Psichiatria, un antinfiammatorio naturale fa da biomarcatore
Si va verso la medicina di precisione anche nel campo delle malattie mentali. Almeno così suggerisce la scoperta delle potenzialità della palmitoiletanolamide (PEA), un composto antinfiammatorio e analgesico prodotto dal corpo e presente in alimenti come uova, piselli, pomodori e soia. La sua funzione è duplice: favorisce il benessere del cervello, ma è anche il primo biomarcatore naturale della psicosi. Per questo sulla palmitoiletanolamide, o PEA, sono puntati i riflettori degli esperti della Società di NeuroPsicoFarmacologia (Sinpf), riuniti da oggi a Milano al XXV congresso nazionale dedicato a “Le neuroscienze del domani: la neuropsicofarmacologia verso la precisione e la personalizzazione delle cure”. La PEA è già utilizzata come integratore per i suoi effetti analgesici e antinfiammatori e per la sua azione sul sistema degli endocannabinoidi, che è coinvolto in funzioni essenziali come la memoria, il dolore, l’umore, l’appetito e la risposta allo stress. La PEA, inoltre, aumenta inizialmente in modo naturale nei pazienti con psicosi, per compensare le alterazioni connesse alla malattia, e si rivela quindi un biomarcatore precoce della malattia psichiatrica. Nel lungo periodo la compensazione diventa però impossibile e i livelli di PEA endogena si riducono, aprendo la strada all’utilizzo dell’integratore.

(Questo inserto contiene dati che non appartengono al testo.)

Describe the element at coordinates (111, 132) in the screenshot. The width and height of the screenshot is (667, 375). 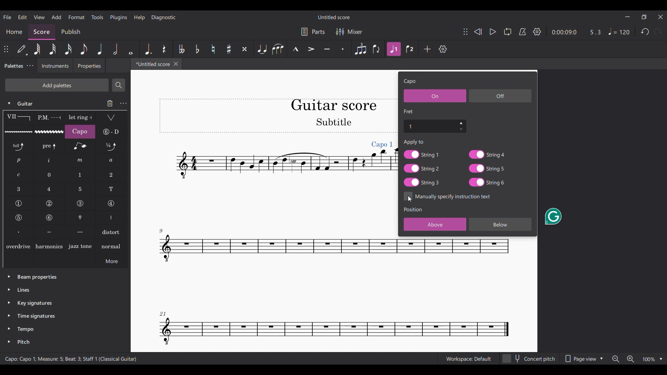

«Il sistema degli endocannabinoidi è coinvolto, assieme al sistema infiammatorio, nello sviluppo di vari disturbi psichiatrici e in particolare della psicosi. La neuropsicofarmacologia di precisione oggi mira perciò a individuare sostanze che modulino proprio il sistema endocannabinoide e che possano rivelarsi più tollerabili dei farmaci attualmente disponibili. Un candidato che si sta mostrando interessante è la PEA, che non è un endocannabinoide, non si lega ai recettori per gli endocannabinoidi ma influenza il sistema con il cosiddetto ‘effetto entourage’: potenzia cioè l’azione degli endocannabinoidi naturali, aumentandone i livelli (o riducendone la degradazione), ed è perciò in grado di avere effetti sulle funzioni regolate dagli endocannabinoidi come la risposta al dolore o la comparsa di sintomi della psicosi», spiega Matteo Balestrieri, direttore della Clinica Psichiatrica dell’Azienda Sanitaria Universitaria di Udine, Co-Presidente SINPF e autore delle due recenti revisioni degli studi sulla PEA.
In futuro, inoltre, è possibile un utilizzo della sostanza anche per contrastare problemi di memoria e declino cognitivo: la PEA, i cui livelli tendono a diminuire anche con l’età, protegge i neuroni e sembra poter migliorare memoria, linguaggio e funzionalità cognitiva nelle attività della vita quotidiana.